MNI INTERVIEW: US Tariffs To Hit Growth, Prompt Fed Cuts-Wang
Sweeping tariffs from the Trump administration are set to harm growth while having an ambiguous impact on inflation and will ultimately induce more rate cuts from the Federal Reserve, Joseph Wang, former senior trader on the New York Fed's open market desk, told MNI.
"Growth concerns will dominate inflation concerns, leading to rate cuts," Wang said in an interview. "The administration has been very clear they view tariffs as a means to raise revenue, and that's not being taken seriously by markets. If that's the case, we should expect tariffs to be higher and more structural."
His view of a more dovish Fed outlook runs counter to growing expectations for a prolonged pause in the face of stickier consumer prices. (See MNI: Fed In Holding Pattern As Inflation To Stay High-Ex-Staff)
Before the election, Trump promised to levy tariffs of 10%-20% on all imported goods and as much as 60% on goods from China to reduce America's trade deficit and revive domestic manufacturing. He's implemented his agenda in rapid-fire fashion in his first month: a 25% tariff on steel and aluminum imports, 25% on Canada and Mexico, 10% on China and a plan for reciprocal measures on a broad range of countries – setting up for a far wider trade conflict than in his first term.
"In 2018-2019, growth concerns were much higher than inflation concern, leading to rate cuts in 2019," said Wang, author of the research blog fedguy.com. "This time around the difference is the tariffs look like they’re going to be much bigger. It’ll be an all out war with many people. In addition to that we’re having some success in cutting government spending through DOGE, so that again weakens growth." (See: MNI INTERVIEW: Lots More Coming On Trump Tariffs - Eissenstat)
REVENUE GENERATING
DOGE, the Elon Musk-led team charged with downsizing the federal government, has frozen federal grants and hiring and terminated thousands of employees.

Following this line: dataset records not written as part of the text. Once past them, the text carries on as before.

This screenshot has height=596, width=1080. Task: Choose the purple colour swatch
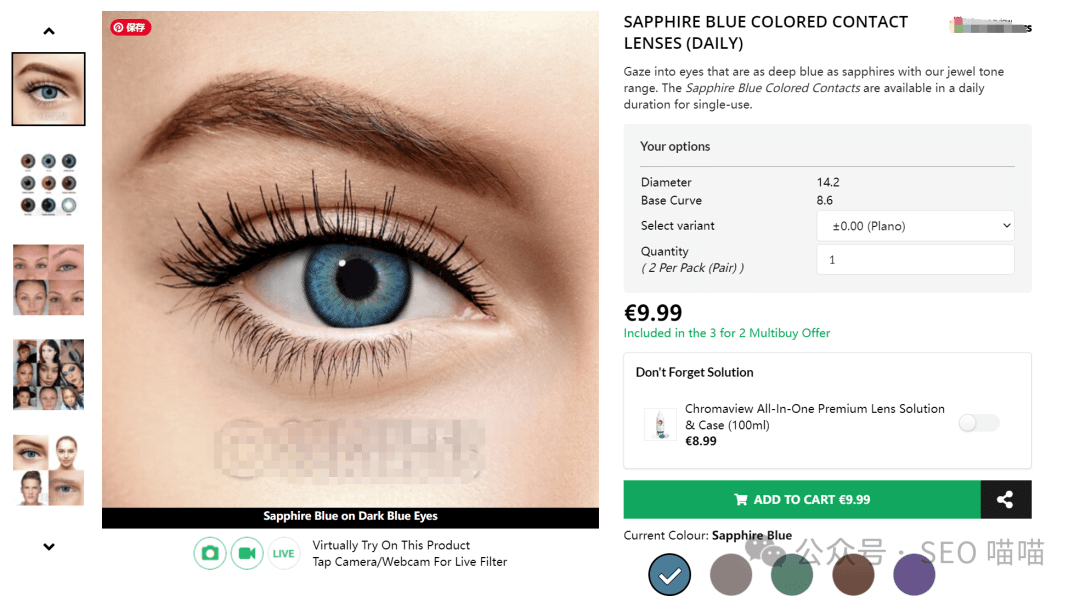coord(914,575)
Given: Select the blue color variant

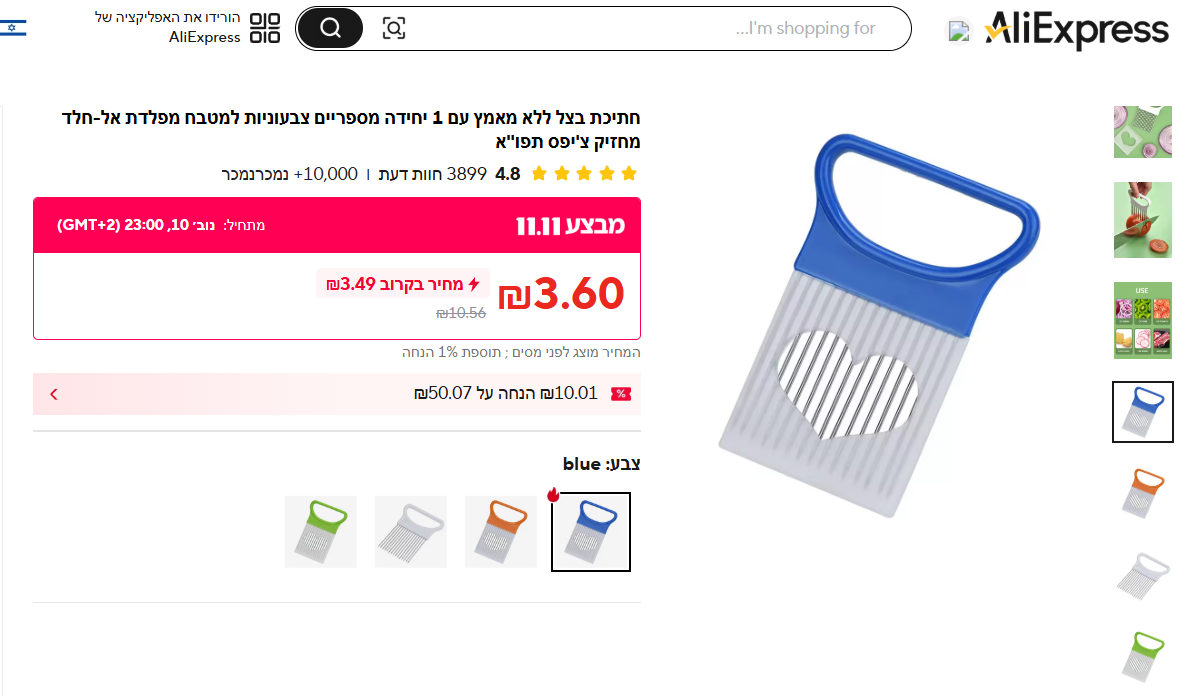Looking at the screenshot, I should 591,532.
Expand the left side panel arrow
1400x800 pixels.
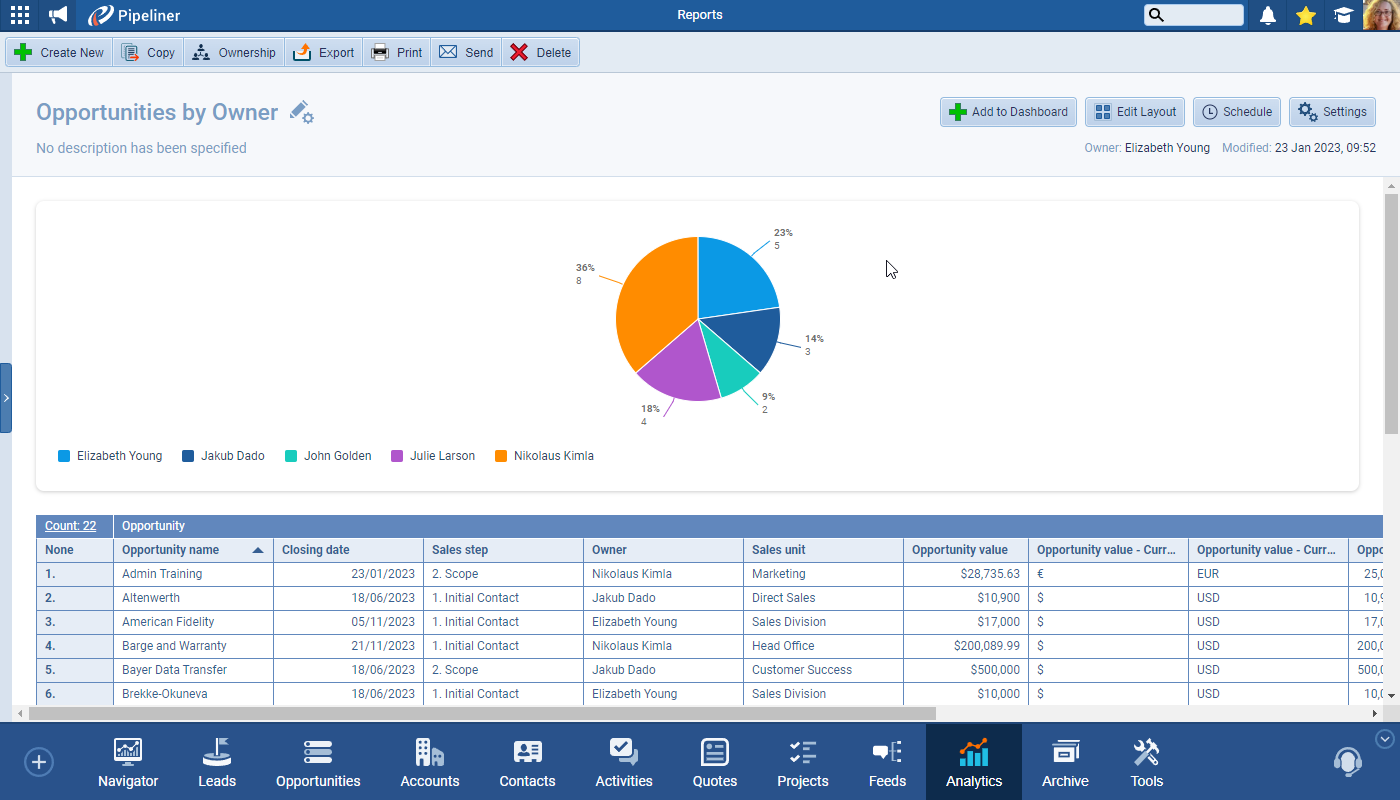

Wang estimates a loss of 200,000 jobs over two years from attrition alone and likely more depending on the outcomes of various legal challenges. "It's a structural decline that will tighten the labor market," he said.
The task force also plans to slash the costly F-35 fighter jet program and find ways to eliminate the estimated USD200 billion to USD500 billion a year in federal spending lost to fraud, Wang said. "That could result in USD100 billion to USD200 billion in cuts that are within their legal rights – and easily more than that."
The White House will need all of that plus the tariffs revenue if it is to meet its goal of reducing the deficit to 3% of GDP from 6% now and renew Trump's first-term tax cuts, Wang said. The nonpartisan Tax Policy Center estimates 25% tariffs on Mexico and Canada would raise USD111 billion in federal revenues in 2026 and generate USD1 trillion over 10 years.
"DOGE is doing some part but we also need extra revenue, and that’s where the tariffs come in," Wang said.
INFLATION MAYBE
An acceleration in inflation is possible but not assured, Wang said, citing the offsetting factor of a stronger dollar and potential compression in importer margins like in 2018-19.
"Companies in earnings reports are already talking about the consumer being maxed out. Consumers could also substitute away to other products that are less expensive," Wang said.
Surveys have also found a partisan divide in expectations about who will bear the costs of tariffs, which Fed officials will note, he said. "All this tells me that inflation impacts are more ambiguous than that of growth."